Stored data

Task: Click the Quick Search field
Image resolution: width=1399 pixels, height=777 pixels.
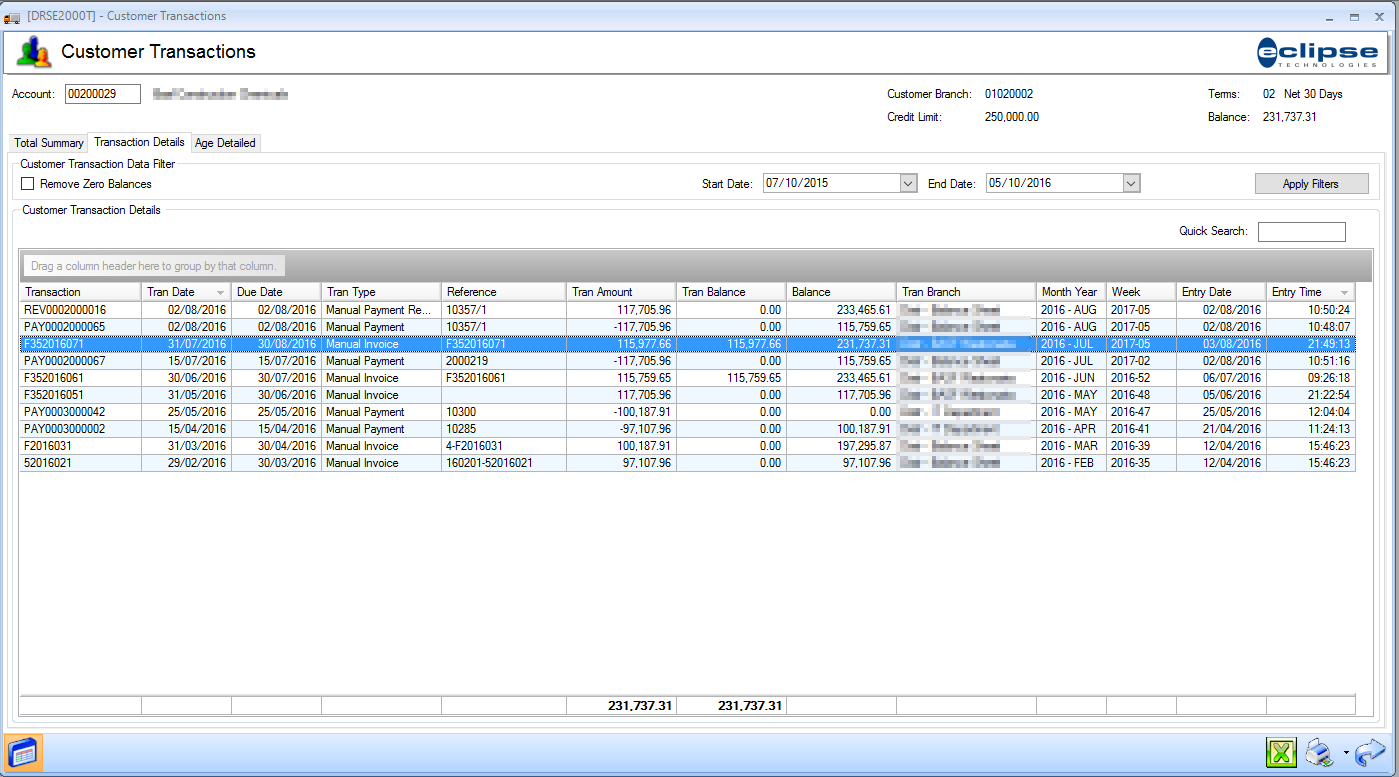Action: point(1301,232)
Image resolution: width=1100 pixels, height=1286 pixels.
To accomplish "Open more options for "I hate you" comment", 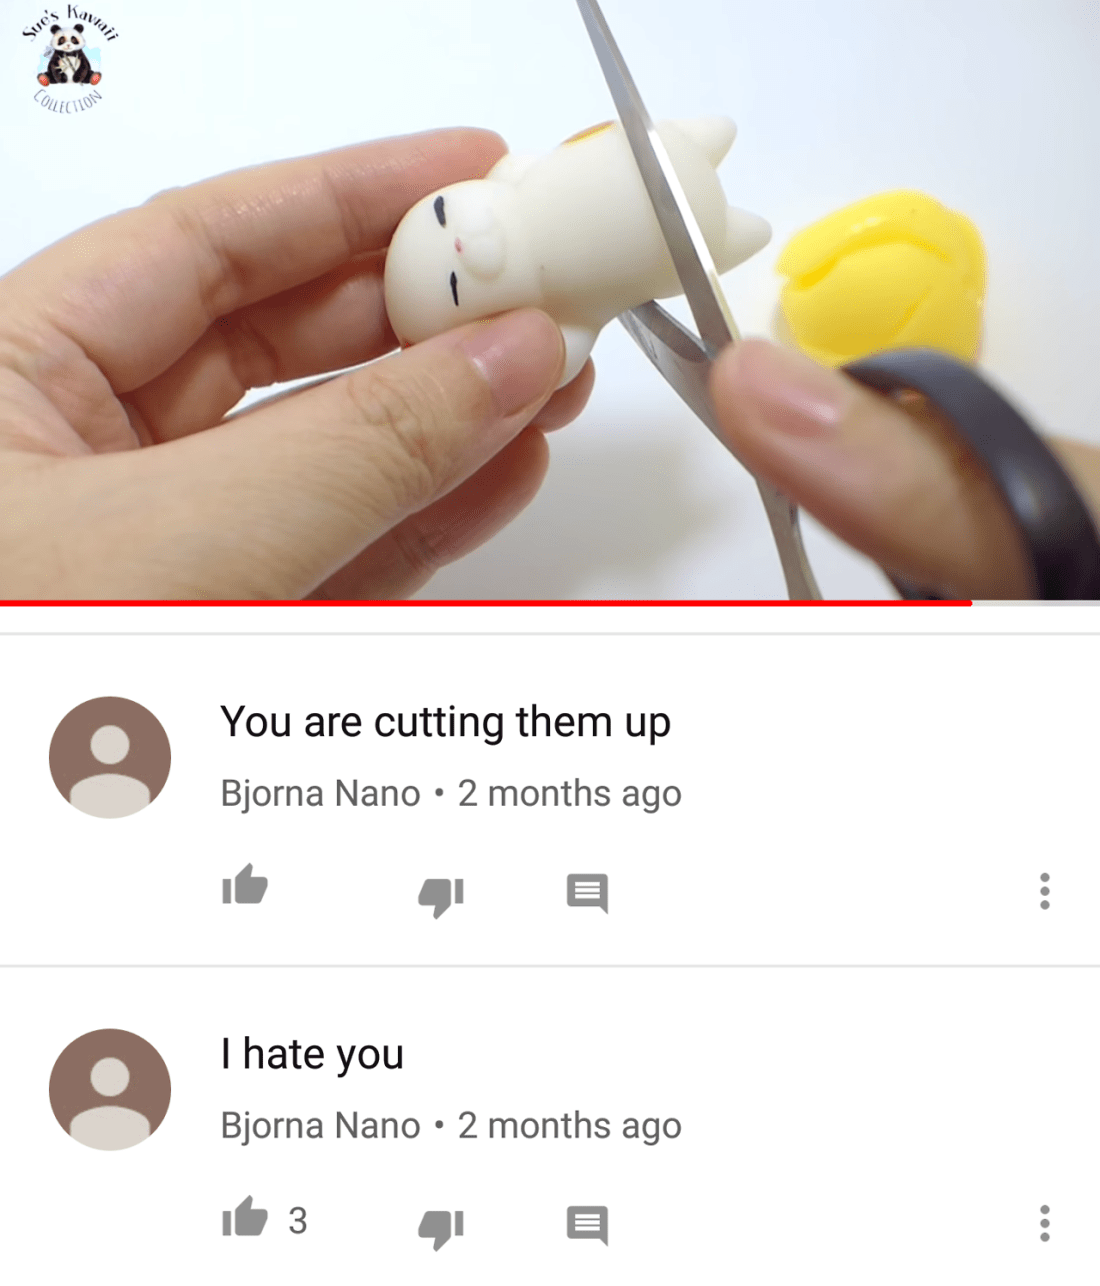I will click(x=1045, y=1223).
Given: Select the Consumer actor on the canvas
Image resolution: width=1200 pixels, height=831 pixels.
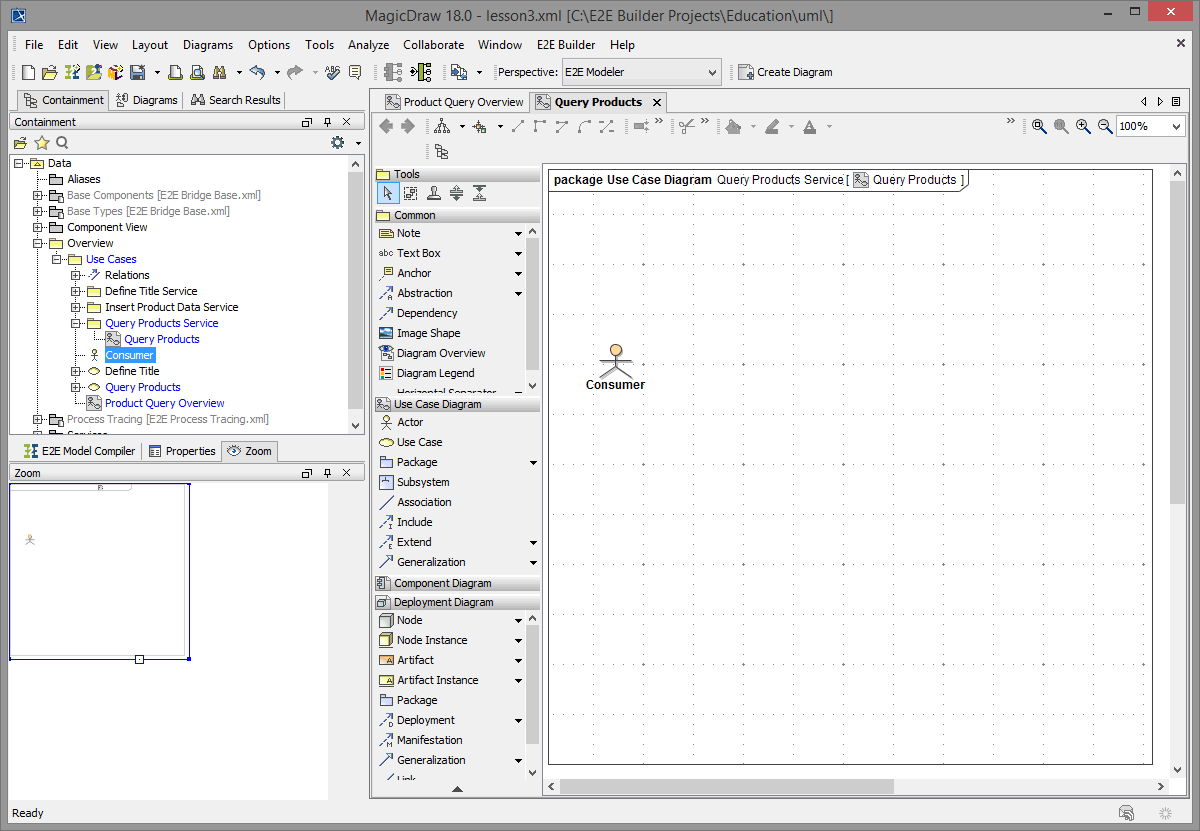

» **The task**: Please rewrite the records as a numbered list, beginning at the line that has "Given: Select the" and continuing through the end of the records. Omit blank lines and pictures.

» **Task output**:
1. Given: Select the Consumer actor on the canvas
2. Image resolution: width=1200 pixels, height=831 pixels.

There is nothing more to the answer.